五月雨・序

宗助の隣に座るのが憂鬱で仕方がない。
誰か、変わってくれないかな……。

「おっはよぉ~。」

美玖がアタシを後ろから押す。
いつもの通りハイテンション。
でも、こういう時、何て言って良いのか分からない。
やめてなんて言ったら、感じ悪い気がして……。

「お、おはよ。」
「はは、今日ウチ部活休みなんだ~♪紗江と遊び行くの!」
「……そっか。」

態度、悪いよね?
ゴメン美玖。
アタシ、今は笑えないや。

「ねえ、良かったら一緒に来ない?クレープ屋さんまでなら遊べるっしょ?」
「あ、うん。行く。」

食べるだけで、忘れる事はできないだろう。
でも、ほんの少しの時間でも、アイツを忘れたかった。
会ったら、何て顔するんだろう。
自信なんかないよ……。

教室。一人で突っ伏してる。
何か、だるくて仕方ない。
息苦しいわけじゃないのに、力も、やる気も起きない。

「よっす。」
「…………。」

返事しなかったんじゃなくって、気付かなかった。

「おい!!」

“ポコン!”

教科書で頭を叩かれる。

「痛。」
「お前さ、挨拶ぐらい返そうよ?」

目に入ってきたのは、スッキリした顔の宗助だった。
ニコニコしてて、フラれたとは思えない。
ただ、何か胸の辺りが重いような、そんな感覚。

「……どうした?風邪?」
「聞いたよ、友香に。
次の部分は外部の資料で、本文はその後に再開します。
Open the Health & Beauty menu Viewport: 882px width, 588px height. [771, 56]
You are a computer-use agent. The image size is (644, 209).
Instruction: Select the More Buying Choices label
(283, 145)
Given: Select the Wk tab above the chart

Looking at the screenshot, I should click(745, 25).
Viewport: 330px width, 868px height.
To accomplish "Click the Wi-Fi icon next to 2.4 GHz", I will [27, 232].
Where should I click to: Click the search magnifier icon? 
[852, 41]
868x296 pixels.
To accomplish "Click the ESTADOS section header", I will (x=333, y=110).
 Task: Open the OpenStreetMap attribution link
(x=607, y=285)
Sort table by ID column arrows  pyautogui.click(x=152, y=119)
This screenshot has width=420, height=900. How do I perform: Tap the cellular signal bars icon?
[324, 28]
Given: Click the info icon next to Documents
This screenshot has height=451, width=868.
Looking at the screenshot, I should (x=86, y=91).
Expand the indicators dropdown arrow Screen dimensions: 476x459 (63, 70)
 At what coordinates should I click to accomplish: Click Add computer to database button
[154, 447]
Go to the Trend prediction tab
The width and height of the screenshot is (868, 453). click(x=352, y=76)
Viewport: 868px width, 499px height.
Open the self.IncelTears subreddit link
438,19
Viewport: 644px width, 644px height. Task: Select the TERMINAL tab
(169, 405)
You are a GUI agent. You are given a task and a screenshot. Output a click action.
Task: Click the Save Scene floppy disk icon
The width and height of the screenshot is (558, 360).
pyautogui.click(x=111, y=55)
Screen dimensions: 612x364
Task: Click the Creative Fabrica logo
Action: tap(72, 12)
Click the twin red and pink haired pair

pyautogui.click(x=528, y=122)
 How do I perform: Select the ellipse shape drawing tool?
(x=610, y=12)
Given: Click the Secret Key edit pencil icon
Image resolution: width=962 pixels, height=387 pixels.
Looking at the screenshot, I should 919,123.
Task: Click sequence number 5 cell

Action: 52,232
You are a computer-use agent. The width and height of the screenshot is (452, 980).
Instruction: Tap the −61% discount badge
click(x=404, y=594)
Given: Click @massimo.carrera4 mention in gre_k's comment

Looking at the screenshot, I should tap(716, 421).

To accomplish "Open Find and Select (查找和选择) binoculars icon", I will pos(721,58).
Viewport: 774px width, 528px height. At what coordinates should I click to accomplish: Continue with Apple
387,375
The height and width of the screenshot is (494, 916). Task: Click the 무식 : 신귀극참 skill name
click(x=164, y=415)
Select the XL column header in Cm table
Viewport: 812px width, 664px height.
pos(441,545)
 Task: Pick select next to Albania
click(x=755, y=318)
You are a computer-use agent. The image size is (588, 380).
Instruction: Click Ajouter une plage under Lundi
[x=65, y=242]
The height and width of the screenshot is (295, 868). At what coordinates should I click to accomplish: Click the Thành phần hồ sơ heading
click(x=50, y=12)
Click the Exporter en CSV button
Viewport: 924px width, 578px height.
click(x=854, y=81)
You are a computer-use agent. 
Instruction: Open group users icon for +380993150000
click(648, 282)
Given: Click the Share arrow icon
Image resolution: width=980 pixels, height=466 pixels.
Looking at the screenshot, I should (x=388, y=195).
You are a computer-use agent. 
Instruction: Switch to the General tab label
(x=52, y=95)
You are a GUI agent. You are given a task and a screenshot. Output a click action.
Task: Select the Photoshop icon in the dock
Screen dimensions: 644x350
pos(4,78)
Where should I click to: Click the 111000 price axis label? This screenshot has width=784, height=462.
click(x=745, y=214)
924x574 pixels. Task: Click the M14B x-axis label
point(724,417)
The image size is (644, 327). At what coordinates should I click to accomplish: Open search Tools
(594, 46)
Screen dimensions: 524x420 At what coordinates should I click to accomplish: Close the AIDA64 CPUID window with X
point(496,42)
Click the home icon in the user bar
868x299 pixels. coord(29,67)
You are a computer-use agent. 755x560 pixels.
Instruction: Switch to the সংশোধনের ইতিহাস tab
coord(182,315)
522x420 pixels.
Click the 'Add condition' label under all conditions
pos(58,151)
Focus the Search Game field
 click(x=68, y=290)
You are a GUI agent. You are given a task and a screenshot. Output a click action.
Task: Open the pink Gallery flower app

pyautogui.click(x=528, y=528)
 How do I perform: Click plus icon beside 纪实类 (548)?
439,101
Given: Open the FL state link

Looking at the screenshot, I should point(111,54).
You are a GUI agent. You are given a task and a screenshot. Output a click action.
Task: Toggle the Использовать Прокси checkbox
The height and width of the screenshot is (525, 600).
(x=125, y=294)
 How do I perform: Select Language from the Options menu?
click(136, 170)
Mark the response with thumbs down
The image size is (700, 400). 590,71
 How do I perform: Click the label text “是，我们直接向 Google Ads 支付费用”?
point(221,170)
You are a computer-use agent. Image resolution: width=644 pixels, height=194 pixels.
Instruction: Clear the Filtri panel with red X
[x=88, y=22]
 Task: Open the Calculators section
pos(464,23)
」

夢であったらどんなにいいだろう。
アイツが傷つくかもしれないことは分かってた。
でも、傷付けてやりたかったのも、本心だったかもしれない。

「……聞いた?マジ?」
「高橋も。一緒に。」
「嘘。皆に言ってねーのに……。」
「アンタ、乗り気でああいうことやる奴だったんだ。」
「乗り気って、俺は本気だもん。つか、もう吹っ切れた。」

笑顔のアイツが憎い。
アタシは吹っ切れてなんかいない。
ただ、傷付いて。
アンタを思い出すたび辛くて。
苦しかったのにっ……。

「……か。」
「ん?」
「馬鹿!!」

アタシは、泣いてた。
アタシは、怒ってた。
アイツは、分からなかっただろう。
アタシがどんなに傷付いたか。
アタシも、気付かなかった。
アンタが、辛かったって事。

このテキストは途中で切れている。